Operations 30 min read

How Tencent Search Supercharged Reliability: Inside Its Stability Governance Playbook

This article details Tencent Search’s end‑to‑end stability engineering framework, covering a layered reliability architecture, disaster‑recovery mechanisms, fast detection and monitoring, emergency response acceleration, pre‑release interception, automated defense, and collaborative governance that together improve MTTD and MTTR by an order of magnitude.

ITPUB

Jun 30, 2023

How Tencent Search Supercharged Reliability: Inside Its Stability Governance Playbook

Overview

Tencent Search (大搜) transformed its reliability posture by treating stability as a product, systematically reducing mean time to detection (MTTD) and mean time to recovery (MTTR) while scaling availability across millions of queries.

Reliability Architecture

The architecture emphasizes redundancy at every level: multi‑region, multi‑active, and multi‑instance deployments. Critical services run in at least two data centers; traffic can be shifted instantly between them. The design also separates compute from storage, allowing stateless services to scale independently.

Disaster Recovery

Four primary cut‑over capabilities are built:

DNS‑level cut‑over – redirects whole domain traffic to a healthy region within minutes.

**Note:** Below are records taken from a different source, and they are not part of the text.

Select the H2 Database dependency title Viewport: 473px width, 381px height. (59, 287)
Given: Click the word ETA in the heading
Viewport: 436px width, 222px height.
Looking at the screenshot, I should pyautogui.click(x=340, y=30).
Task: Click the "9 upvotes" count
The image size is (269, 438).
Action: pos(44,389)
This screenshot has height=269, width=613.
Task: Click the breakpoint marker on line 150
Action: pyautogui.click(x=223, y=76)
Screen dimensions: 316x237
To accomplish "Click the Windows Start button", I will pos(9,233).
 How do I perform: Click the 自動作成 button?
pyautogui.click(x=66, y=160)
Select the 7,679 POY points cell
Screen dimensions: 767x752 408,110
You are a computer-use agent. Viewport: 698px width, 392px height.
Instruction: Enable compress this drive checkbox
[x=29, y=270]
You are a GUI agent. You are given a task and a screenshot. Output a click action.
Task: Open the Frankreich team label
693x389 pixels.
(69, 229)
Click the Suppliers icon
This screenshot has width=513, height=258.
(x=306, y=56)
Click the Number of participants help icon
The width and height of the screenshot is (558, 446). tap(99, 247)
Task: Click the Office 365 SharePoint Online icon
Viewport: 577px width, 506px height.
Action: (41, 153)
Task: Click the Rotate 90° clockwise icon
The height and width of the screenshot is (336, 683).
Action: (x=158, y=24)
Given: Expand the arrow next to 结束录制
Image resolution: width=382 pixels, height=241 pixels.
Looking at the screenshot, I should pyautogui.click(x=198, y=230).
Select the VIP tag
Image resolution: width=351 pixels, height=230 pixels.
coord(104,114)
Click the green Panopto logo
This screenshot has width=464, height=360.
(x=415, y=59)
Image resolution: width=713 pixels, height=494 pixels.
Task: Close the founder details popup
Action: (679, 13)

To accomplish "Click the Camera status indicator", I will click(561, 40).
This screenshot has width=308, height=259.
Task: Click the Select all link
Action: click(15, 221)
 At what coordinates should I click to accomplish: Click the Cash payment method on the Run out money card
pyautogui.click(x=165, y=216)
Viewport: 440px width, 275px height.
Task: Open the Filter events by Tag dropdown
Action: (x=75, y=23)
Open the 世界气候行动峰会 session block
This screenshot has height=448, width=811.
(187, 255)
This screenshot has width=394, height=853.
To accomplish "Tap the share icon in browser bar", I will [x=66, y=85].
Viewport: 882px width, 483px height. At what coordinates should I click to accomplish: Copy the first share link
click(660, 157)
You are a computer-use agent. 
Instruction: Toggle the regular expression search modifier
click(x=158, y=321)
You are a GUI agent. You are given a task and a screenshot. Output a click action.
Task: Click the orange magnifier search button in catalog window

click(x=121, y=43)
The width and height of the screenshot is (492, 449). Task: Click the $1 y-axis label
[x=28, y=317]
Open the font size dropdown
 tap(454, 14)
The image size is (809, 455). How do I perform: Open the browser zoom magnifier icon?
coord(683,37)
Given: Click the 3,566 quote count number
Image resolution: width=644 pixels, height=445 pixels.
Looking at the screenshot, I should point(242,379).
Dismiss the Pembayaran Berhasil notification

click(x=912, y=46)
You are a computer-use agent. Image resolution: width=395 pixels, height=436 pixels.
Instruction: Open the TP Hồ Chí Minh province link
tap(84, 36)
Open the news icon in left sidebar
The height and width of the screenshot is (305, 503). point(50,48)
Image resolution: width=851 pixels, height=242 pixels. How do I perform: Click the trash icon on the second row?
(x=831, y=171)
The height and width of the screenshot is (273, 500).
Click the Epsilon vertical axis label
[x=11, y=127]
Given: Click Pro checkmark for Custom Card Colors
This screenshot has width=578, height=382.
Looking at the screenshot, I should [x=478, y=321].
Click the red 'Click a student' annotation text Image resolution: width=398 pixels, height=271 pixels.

NGINX‑level cut‑over – switches traffic at the service granularity in about one minute.

Mid‑platform routing – uses the 北极星 routing plugin to route specific traffic slices between the 搜狗 and kd back‑ends.

Disaster cache (SearchGuard) – a cold‑standby cache that serves read requests when the main path is unavailable.

These mechanisms are orchestrated by a unified SearchGuard module that writes continuously under normal operation and switches to read‑only mode during an outage.

Detection and Monitoring

Monitoring is organized into six metric families:

Black‑box KPI alerts – probe‑based checks that trigger phone alerts on 5XX responses.

Business metrics – core output indicators such as result‑rate, hot‑search count, and relevance.

Functional metrics – good‑case tests covering both interactive and non‑interactive user flows.

Statistical metrics – PV/UV, click‑through, latency, and error‑rate trends.

Engineering metrics – success rates, error ratios, and service‑level health of critical nodes.

Infrastructure metrics – network latency, packet loss, DNS health, and CDN performance.

All alerts are routed to a corporate WeChat group for immediate visibility, enabling sub‑five‑minute detection.

Emergency Response

The emergency workflow accelerates five steps: fast reporting, rapid intervention, immediate stop‑loss, swift decision making, and quick recovery. A dedicated on‑call commander coordinates the response, while pre‑built playbooks automate actions such as cut‑over, service isolation, and experiment suspension.

Interception and Defense

Before code reaches production, a multi‑tiered interception process validates changes:

Pre‑release sandbox – runs smoke tests without real traffic.

CD tiered rollout – progresses from single machine to full data‑center exposure.

Automated good‑case verification – generates test cases from templates and runs them automatically.

Quality gates – enforce code review, unit‑test coverage, and diff verification before merge.

These steps catch ~90 % of incidents early, reducing downstream impact.

Automation and Tooling

A command protocol drives degradation actions. Example syntax:

// Command protocol
1 key = value   // key is xxDegrade, value is a pipe‑separated list of commands
2 A command may have up to three levels
3 Commands are separated by '|'
4 Level‑2 parameters use ':'
5 Multiple level‑2 parameters are joined by '&'
6 Level‑3 parameters are joined by '#'

// Example
xxDegrade = sgZhiling1|sgXX:1&2&3|kdXX:15

Additional automation includes request hashing and queuing to eliminate duplicate work, rate limiting per IP, and circuit‑breaker logic that triggers after a configurable error threshold.

Governance and Collaboration

Roles are clearly defined (response team, war‑room, commander, operator, decision‑maker). Regular monthly drills, case collection forms, and statistical analysis of MTTD/MTTR, interception rate, and miss‑rate ensure continuous improvement. The "six‑question" crisis model guides post‑mortems to pinpoint problem, impact, control, source, nature, and resolution.

Conclusion

By combining layered redundancy, fast detection, automated cut‑over, rigorous pre‑release checks, and disciplined governance, Tencent Search achieved an order‑of‑magnitude improvement in availability metrics. The practices outlined are applicable to any large‑scale service seeking to mature its reliability engineering.